Sebenarnya, gaya hidup itu gejala biasa. Hanya saja suatu gaya hidup dan selera seseorang tidak akan ada habisnya, tak ada puasnya. Ibaratnya semakin orang meminumnya, semakin hauslah ia. Semakin dituruti, orang menjadi semakin ketagihan. Pada akhirnya, orang merasa tidak nyaman, tidak lengkap dan tidak bahagia bila tidak memakai produk tertentu yang bergengsi. Eksistensi seseorang, kebahagiaan seseorang, seakan-akan ditentukan oleh apa yang ia gunakan, ia pakai!!

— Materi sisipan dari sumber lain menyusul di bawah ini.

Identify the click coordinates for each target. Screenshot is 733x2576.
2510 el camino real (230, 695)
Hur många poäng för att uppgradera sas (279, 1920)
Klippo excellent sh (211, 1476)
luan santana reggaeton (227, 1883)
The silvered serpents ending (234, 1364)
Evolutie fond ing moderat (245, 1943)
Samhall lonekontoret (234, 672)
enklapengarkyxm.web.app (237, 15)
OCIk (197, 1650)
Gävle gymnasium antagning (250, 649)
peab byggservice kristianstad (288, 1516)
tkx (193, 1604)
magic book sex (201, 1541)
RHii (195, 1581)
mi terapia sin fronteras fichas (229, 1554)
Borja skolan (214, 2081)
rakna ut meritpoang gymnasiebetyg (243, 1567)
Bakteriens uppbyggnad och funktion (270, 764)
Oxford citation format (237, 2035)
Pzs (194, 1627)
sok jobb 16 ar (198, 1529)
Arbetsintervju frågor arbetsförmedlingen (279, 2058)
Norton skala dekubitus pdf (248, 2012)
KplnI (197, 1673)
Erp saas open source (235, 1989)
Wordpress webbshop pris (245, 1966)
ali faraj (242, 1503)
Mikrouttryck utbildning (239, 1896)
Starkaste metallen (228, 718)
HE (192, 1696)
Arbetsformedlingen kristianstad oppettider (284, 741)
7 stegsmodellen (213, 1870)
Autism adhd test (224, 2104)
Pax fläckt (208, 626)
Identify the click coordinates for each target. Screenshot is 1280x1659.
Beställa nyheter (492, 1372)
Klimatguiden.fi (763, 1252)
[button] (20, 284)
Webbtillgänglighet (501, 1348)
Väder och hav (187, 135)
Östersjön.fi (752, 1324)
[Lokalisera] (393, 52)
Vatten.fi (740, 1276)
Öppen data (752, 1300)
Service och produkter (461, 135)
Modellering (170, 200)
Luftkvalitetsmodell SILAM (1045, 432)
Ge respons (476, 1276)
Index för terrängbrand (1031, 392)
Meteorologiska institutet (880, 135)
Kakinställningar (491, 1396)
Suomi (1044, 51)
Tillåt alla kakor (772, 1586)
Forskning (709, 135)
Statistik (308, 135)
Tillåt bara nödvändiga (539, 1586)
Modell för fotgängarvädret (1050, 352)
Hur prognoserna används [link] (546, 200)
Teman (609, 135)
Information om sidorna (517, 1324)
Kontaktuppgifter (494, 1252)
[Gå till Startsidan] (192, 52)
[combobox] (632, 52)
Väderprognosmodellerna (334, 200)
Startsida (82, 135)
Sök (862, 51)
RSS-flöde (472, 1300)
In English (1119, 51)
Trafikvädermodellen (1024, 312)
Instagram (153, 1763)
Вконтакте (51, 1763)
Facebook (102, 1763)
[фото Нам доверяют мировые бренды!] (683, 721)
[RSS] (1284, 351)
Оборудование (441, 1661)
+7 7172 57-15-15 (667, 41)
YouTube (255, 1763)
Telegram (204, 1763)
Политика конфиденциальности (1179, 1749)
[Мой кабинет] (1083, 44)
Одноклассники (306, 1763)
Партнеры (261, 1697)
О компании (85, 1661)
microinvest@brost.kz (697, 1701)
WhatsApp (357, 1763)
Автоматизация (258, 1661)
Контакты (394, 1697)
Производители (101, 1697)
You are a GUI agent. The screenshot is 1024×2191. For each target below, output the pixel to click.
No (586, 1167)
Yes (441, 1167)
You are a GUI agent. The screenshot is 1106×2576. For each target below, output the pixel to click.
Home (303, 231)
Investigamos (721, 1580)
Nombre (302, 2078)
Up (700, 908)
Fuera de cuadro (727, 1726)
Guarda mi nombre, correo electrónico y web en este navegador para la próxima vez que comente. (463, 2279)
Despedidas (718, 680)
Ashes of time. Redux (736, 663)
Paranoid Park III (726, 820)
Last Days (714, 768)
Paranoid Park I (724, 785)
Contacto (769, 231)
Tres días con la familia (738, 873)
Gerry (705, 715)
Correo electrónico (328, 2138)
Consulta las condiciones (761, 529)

Sidharta Gautama, pernah memiliki segalanya, karena ia anak seorang raja. Dengan segala kehebatan dan kemewahan yang ia miliki, ia justru merasa terbelenggu, merasa kosong. Maka ditinggalkannya segala-nya itu. Ia pergi nyaris tanpa membawa apapun juga. Namun justru di dalam kesahajaan, di dalam kekosongan, ia menemukan kepenuhan. Di dalam kemiskinan, ia menemukan kelimpahan. Sidharta menjadi Sang Budha dalam kesahajaannya.
“Gaya hidup” sang Budha yang bersahaja ini memberi inspirasi dan kekuatan bagi banyak orang, sampai sekarang.
Gaya hidup memang bukan sesuatu yang buruk. Gaya hidup barulah menjadi malapetaka, manakala ia menjadi kebutuhan mutlak, menjadi syarat kebahagiaan hidup kita.
Heri Kartono (Dimuat Majalah KOMUNIKASI edisi--)
2 comments:
Foto suasana etalage2nya mana?"tagihan iklannya"nyusul aja.He he...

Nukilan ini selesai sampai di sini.